Tough Mudder status: complete

Note: This column appears in the 1/19 issue of The Glendale Star and the 1/20 issue of the Peoria Times.

We had to hop over a 12-foot wall just to make it to the starting corral for the Tough Mudder event in Mesa last weekend. Once we landed safely, we were informed by the event’s emcee—after a rather inspirational speech—to be careful, as many of the runners who had already departed had suffered injuries like dislocated knees and broken collarbones. Oh, and also a heart attack. Someone had suffered a heart attack. And with that, we were off.

The second obstacle was the Chernobyl Jacuzzi, which has, for your records, been renamed the “Arctic Enema,” which does not do the obstacle justice, as I would happily endure a dozen arctic enemas before doing this again once. It is a dumpster filled with ice water and separated by a board in the middle. You walk in, unspeakably freezing water up to your chest, and to make it to the other side, you must submerge yourself in the water and go under the board.
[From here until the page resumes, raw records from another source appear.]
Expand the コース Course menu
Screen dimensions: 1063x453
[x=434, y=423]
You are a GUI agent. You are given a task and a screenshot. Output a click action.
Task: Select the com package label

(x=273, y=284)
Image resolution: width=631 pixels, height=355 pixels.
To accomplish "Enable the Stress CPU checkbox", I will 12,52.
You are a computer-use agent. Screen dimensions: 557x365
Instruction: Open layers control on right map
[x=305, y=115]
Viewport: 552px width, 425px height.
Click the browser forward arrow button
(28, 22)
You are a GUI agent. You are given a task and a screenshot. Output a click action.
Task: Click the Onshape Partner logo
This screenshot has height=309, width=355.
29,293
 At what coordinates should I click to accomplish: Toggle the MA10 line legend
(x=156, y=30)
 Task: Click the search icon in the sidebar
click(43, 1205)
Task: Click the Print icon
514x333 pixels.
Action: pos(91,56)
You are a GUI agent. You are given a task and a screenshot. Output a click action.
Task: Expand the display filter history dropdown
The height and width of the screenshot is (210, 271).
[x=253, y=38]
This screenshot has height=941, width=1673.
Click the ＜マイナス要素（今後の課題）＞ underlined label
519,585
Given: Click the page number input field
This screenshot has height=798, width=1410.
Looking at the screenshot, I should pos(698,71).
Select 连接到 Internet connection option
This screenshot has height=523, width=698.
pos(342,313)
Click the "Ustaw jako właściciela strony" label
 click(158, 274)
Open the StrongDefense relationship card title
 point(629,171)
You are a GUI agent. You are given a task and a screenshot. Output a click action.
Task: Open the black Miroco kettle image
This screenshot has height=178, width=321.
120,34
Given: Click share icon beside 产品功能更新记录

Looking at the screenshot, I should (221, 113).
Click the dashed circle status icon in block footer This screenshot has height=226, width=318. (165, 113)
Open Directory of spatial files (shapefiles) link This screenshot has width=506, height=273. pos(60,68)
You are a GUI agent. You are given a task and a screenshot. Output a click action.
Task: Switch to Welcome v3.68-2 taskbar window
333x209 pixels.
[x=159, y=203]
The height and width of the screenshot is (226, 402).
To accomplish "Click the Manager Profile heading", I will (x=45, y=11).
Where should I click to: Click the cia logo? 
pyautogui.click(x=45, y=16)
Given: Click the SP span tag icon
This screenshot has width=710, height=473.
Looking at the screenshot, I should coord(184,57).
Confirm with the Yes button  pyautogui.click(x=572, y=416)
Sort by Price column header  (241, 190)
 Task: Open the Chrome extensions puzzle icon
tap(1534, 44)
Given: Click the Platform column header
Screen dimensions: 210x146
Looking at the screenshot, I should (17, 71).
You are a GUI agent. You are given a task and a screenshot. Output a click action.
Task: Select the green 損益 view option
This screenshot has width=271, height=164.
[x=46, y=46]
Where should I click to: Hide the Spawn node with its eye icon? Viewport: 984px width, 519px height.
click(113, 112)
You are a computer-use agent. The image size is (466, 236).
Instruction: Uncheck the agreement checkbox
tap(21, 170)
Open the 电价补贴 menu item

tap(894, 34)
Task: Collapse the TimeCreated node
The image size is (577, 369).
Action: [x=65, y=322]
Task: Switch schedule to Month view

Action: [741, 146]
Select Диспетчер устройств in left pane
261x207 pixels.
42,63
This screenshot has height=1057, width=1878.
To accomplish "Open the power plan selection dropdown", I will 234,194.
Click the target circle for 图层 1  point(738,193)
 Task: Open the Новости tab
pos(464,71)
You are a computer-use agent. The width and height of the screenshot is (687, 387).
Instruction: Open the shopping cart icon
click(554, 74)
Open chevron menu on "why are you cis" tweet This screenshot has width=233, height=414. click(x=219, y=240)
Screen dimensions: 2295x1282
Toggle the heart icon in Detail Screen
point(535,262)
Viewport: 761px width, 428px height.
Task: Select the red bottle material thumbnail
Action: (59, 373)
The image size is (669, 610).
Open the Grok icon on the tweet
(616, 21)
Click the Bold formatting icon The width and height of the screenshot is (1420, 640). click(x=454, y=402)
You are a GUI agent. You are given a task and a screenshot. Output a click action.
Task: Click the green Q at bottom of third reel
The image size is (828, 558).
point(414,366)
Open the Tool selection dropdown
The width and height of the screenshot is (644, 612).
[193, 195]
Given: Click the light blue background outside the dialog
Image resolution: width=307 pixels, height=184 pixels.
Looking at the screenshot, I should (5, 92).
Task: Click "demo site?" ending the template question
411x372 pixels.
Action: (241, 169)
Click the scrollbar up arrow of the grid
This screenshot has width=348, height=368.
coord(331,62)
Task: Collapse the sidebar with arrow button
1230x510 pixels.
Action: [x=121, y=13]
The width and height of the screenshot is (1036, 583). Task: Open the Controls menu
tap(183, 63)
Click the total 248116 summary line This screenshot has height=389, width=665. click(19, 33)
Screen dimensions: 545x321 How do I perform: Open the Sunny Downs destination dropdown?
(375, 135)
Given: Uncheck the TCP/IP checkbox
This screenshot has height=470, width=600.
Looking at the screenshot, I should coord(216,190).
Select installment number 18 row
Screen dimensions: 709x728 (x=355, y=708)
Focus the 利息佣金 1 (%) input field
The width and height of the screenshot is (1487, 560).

Once we—myself, my buddy Pete, my father-in-law, and brother-in-law Anthony—made it out alive, we shook ourselves off, looked at each other, and silently acknowledged that we would finish this. (We also verbally acknowledged this by screaming, “ARRRGGGGHHHHHHH!” and beating our chests like cavemen.)

From there we crawled through mud, jumped bales of hay, climbed mountains of mud, ate mud, crawled through tubes filled with mud, climbed over walls, jumped over gorges, unsuccessfully traversed balance beams and fell into florescent green ice water, and all the types of things you do on a Saturday for no other reason than to test your body’s limits and form an impenetrable bond with a select few who are the only people in the world who can understand what you went through.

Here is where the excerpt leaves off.